Liz Beson, Staff Illustrator
When you ask which is the better thinking machine, a brain or a computer, it stands to reason you’ll get different answers depending on whom you ask. For a biologist, the question is obvious. The brain is a miracle of evolution, with over 100 billion neurons and another hundred trillion connections working in parallel to sustain our bodies and manage our thoughts.
Ask an engineer, and he might nod respectfully for his biological counterpart before suggesting a different answer. Sure, a human can tell a cat from a dog and a captcha from a rorschach blot, but no matter how big you find your brain, it’s not going to be able to get a shuttle to the moon or find that elusive billionth digit of pi.
In any case, they’ll probably agree it’s a bit of an apples to oranges question. Computers are procedural where brain’s all parallel. While a brain can change its own structure where a solid chip cannot, you can improve, customize and expand a chip where slicing into a brain simply lobotomizes its function. They’re built in different ways, and they do different things.

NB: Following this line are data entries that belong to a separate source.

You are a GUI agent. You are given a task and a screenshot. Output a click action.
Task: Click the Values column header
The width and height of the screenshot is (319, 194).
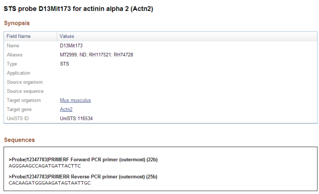[67, 36]
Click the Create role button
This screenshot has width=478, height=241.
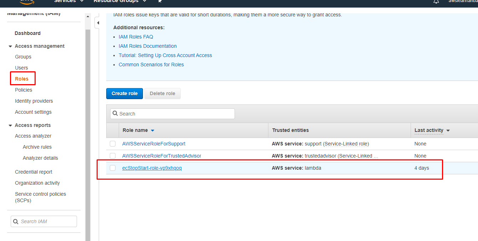[124, 93]
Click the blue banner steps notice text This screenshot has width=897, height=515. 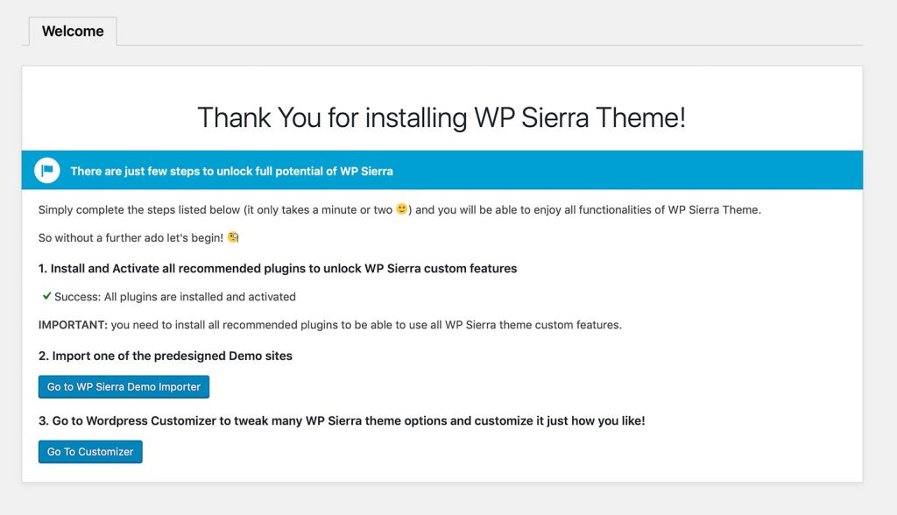click(231, 171)
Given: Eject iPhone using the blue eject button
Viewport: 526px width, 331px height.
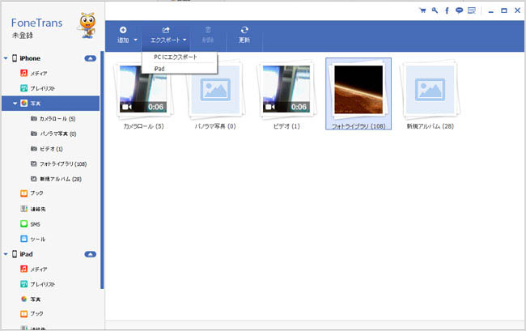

But researchers in Amsterdam and the Cornell DARPA laboratories are challenging those differences. It’s a bit pointless to try and make a brain like a computer, but why not make a computer like a brain? Neural computing has been around for many years, after all, and algorithms based on the networks of the brain are applied to everything from economics to chemistry simulations. Perhaps the same concepts can be applied to hardware.
The problem is tricky, since neural networks gain a tremendous amount of complexity from their innate parallelism, and can take up extraordinary amounts of power when simulated with traditional chips. The TrueNorth chip, created by a partnership between Cornell, DARPA, and Isreal’s Technion institute, attempts to overcome these issues by mimicking the brains ability to store memory in the same structures used for computing.
By designing the very silicon of the chip to mimic the synapses of the brain, they’ve managed to fit a million “neurons” on a single chip, and consume only a tenth of a watt while doing so. The unique neural chip can identify images with the certainty of a supercomputer, for a fraction of the real estate and power.
Similarly, the researchers of the University of Amsterdam are using a more software-oriented approach, building their networks using clouds of statistical functions rather than the conducting channels of a silicon wafer. Their goal is to establish the context of our higher language functions, allowing translation functions to not only determine the equivalents of the words they receive, but their grammar and functionality as well.
But for all the sophistication of these computers, Skynet still seems mercifully far away – the power required to run a computer with the capacity of a human brain would exceed the combined electrical use of New York and San Fransisco combined. But the increased image and language abilities of neural parallelism might mean computers will sqoon be far more capable at eluding detection from our everyday nets for their presence. You might not have to battle terminators on your lawn, but you might have to sift them out of your inbox.
Copeland is a member of the class of 2015.